I’ve been thinking a lot about the issue of energy today. I guess it’s never far from mind, what with all the switches and buttons I push in the average day, but headlines brought it to the forefront.

As you may have heard, there was another tragic mining accident in China yesterday. This year alone, the article states, more than 2,700 people have been killed in Chinese coal mines (it was 6,000 last year). To put this in perspective – the latest figures show about 2,100 U.S. casualties in Iraq in the nearly three years of occupation there. This has got to make working in a Chinese coal mine possibly the most dangerous job on the planet.

It could be asked why anyone would check the “Coal Miner” box on their guidence counsellor’s Guide To A Healthy Career Path survey, but the reason is simple: poverty. At about 20,000 RMB per year (approx. 4.5 RMB or $0.30 CAN/hr.) the income offers a salary to many of the roughly 900,000,000 people living in China’s impoverished countryside.

The other headline that caught my eye today was Canada not meeting its targets for the Kyoto Protocol. I mean, WTF, Canada as a country has little enough in the way of cultural identity – but the one thing we’ve always been good at maintaining – aside from diggin’ the Hockey – is that we’re tree lovin’, free healthcare givin’ people. Now we’re not meeting our environmental obligations and if Harper has his way, healthcare should be privatized by January 24th.

So… all of this got me thinking, or rather re-thinking, about China’s biggest problem, and the world’s biggest opportunity. Clean power sources. Basically, it’s long been touted that the fossil fuel and automaker lobbyists in the US negate the country from taking any real steps towards innovative clean power becoming commonplace in the market. However, best I know, China isn’t so tied up in such things and seems more fearful of not having enough fuel than most nations. Couple this with a burgeoning marketplace ripe for such products that can tack on their signage “Will Save You Money!” and you’ve got a winner.

hondahybrid.jpgTake the hybrid car for example. Though true, most of China’s population is more in the market for a bicycle or bus pass than a car, there is a huge growing industry here for personal automobiles. Why doesn’t the CCP make a law stating that all cars bought in China must be hybrids. Considering most the cars bought here seem to be by the rather rich upper crust, this would force them to at least buy eco-conscious luxury items. And if you get an entire country that MUST buy these cars, two wonderful things happen, the cars get cheaper for everyone and car manufacturers start creating them in force.

This is just one example, and I’m sure there’s a plethora of logistical problems with this idea – but the point is the concept. We keep excusing developing nations like China and India for being ‘behind’ in the sources of power game and allowing them consessions for pollution to afford them the ability to catch up.

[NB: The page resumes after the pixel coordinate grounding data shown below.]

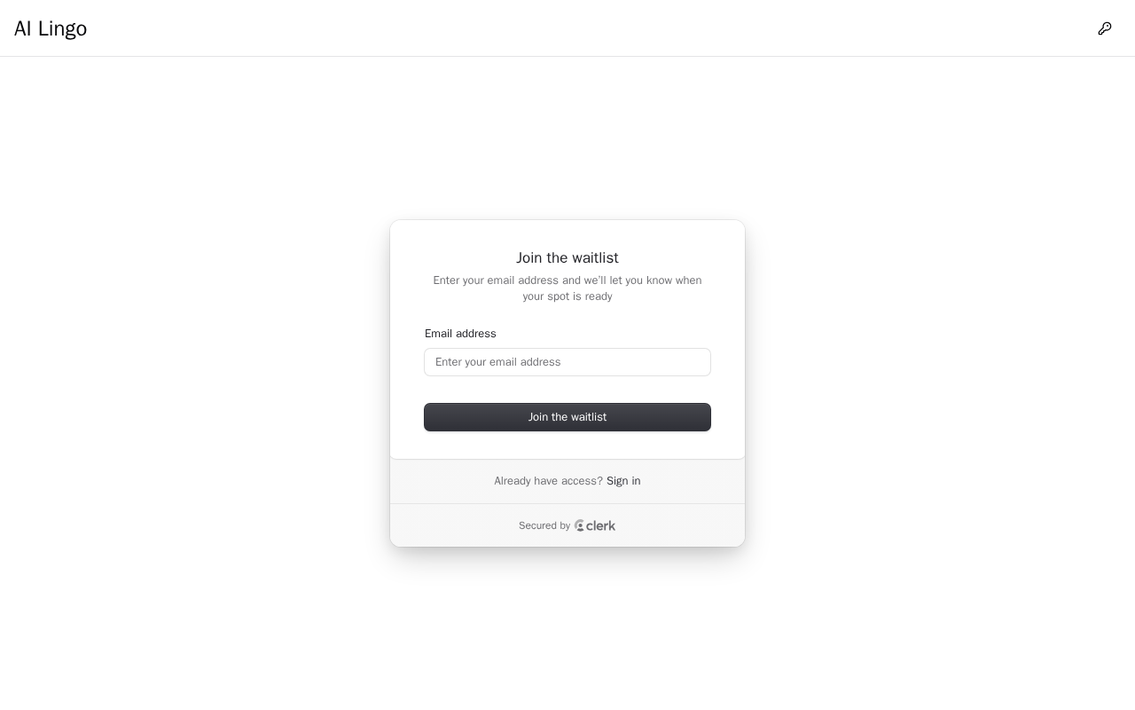Click the subtitle line starting "Enter your email address and"
Screen dimensions: 1135x710
pos(568,280)
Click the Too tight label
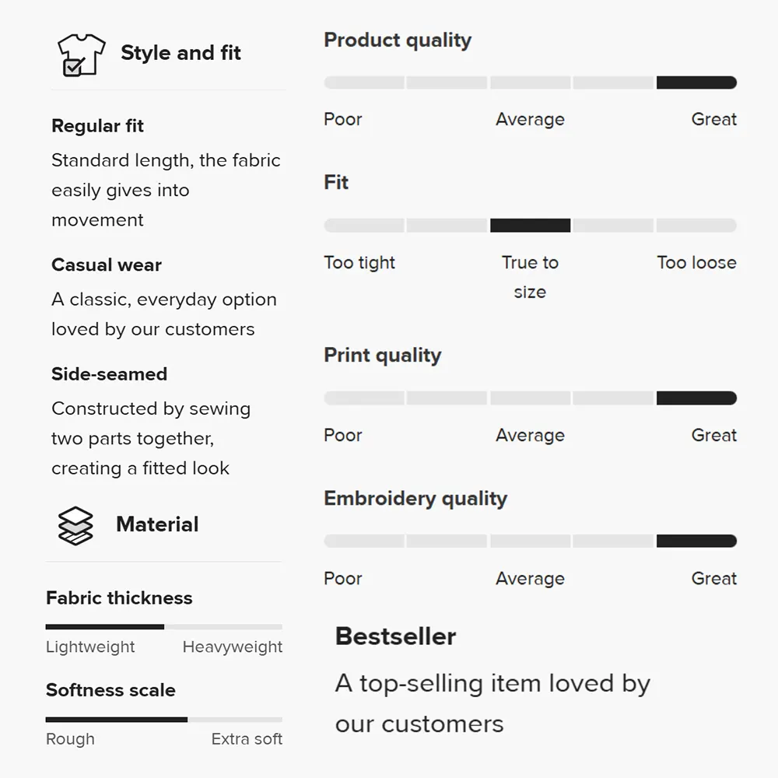The width and height of the screenshot is (778, 778). 359,263
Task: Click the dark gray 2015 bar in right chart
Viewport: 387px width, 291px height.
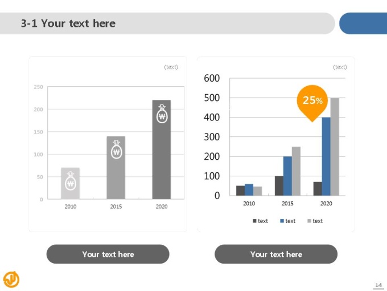Action: pos(279,186)
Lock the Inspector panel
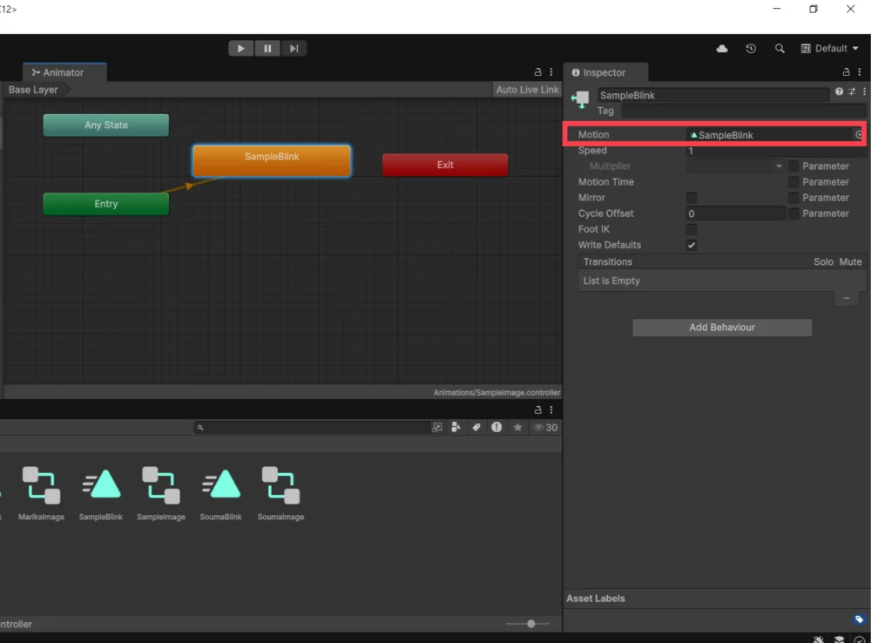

But isn’t developing nations going through all the growing pains (and global problems they’ve caused) that the now ‘developed nations’ went through a bit like China not using antibiotics because it hasn’t been invented by a Chinese person yet? If the technology exists, why don’t the developing nations act as a springboard.

I just don’t buy that China couldn’t afford investment in long-term clean energy sources. I suppose that’s, in part, what the Yangtse River’s (长江/Chang Jiang) Three Gorges dam and windfields in Xinjiang are all about, but it’s just not enough – or rather, not as much as it could be with a little more foresight applied to it.

I guess this is the one thing I do agree with about the American stance towards Kyoto. One of their main reasons for not signing on is that it doesn’t make India and China responsible enough, which in their opinion negates the efforts of the other nations. This might be true, but c’mon, the US is the BIGGEST producer of greenhouse gasses. Kind of avoiding the issue there, non mon frère?

Anyway… there’s my 10 cents (plus the lazy Tuesday interest rate).